## Requirement
Among the entries below, copy only the span from the line containing "Toggle the checkbox" through the line containing "The width and". Do so exactly, and skip the pictures.

== Supplied records ==

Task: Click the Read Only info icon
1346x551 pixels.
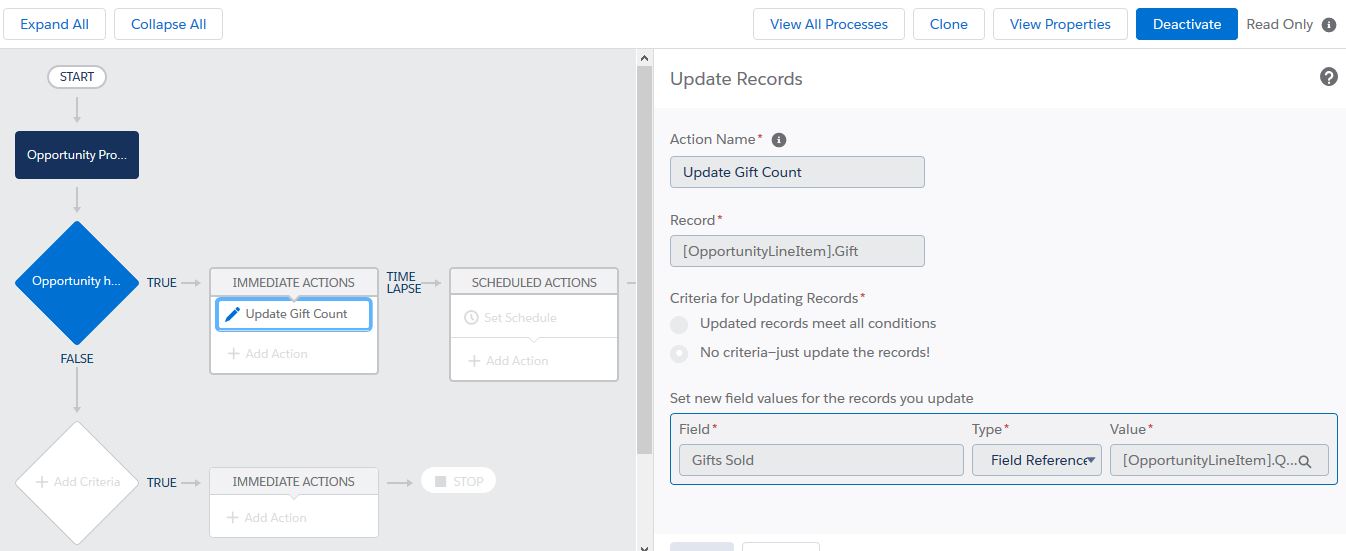Action: tap(1328, 25)
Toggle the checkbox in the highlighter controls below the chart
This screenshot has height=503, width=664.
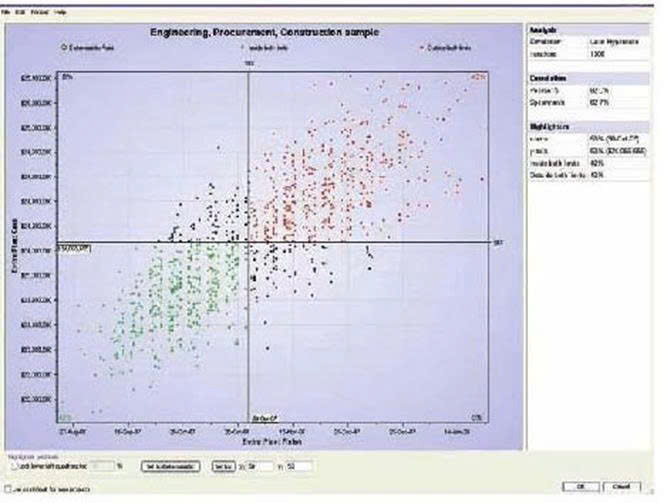(x=9, y=466)
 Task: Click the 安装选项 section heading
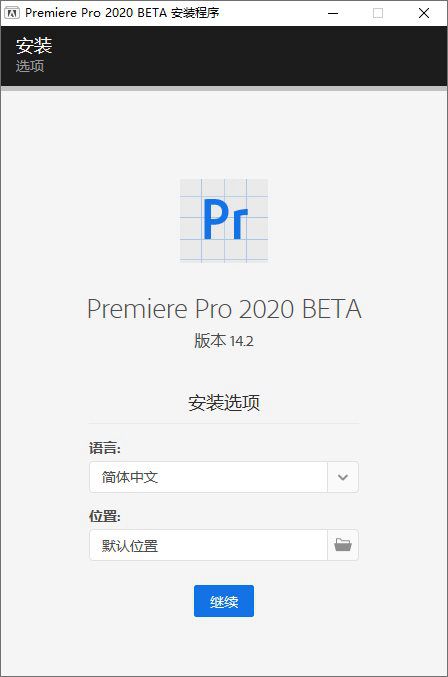tap(224, 402)
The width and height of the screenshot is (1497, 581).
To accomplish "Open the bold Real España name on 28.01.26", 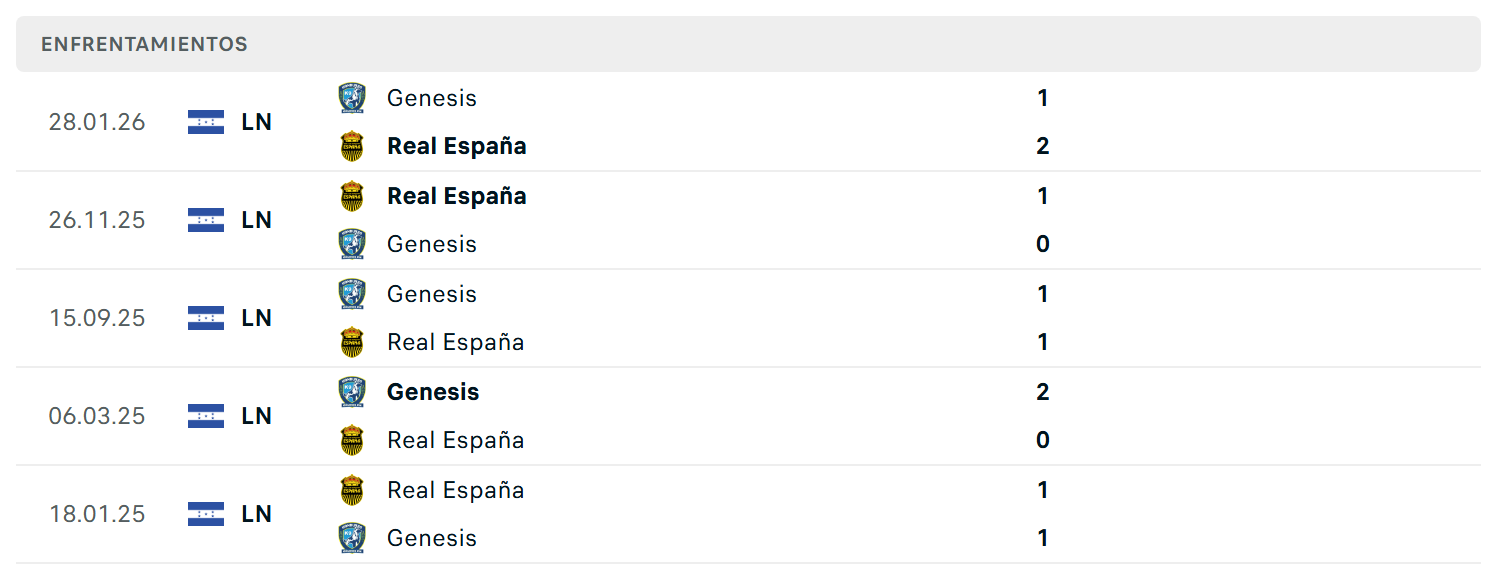I will [x=457, y=146].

===

## Answer section
Toggle the checkbox in the highlighter controls below the chart
This screenshot has height=503, width=664.
(x=9, y=466)
 Task: Click the 安装选项 section heading
tap(224, 402)
The width and height of the screenshot is (1497, 581).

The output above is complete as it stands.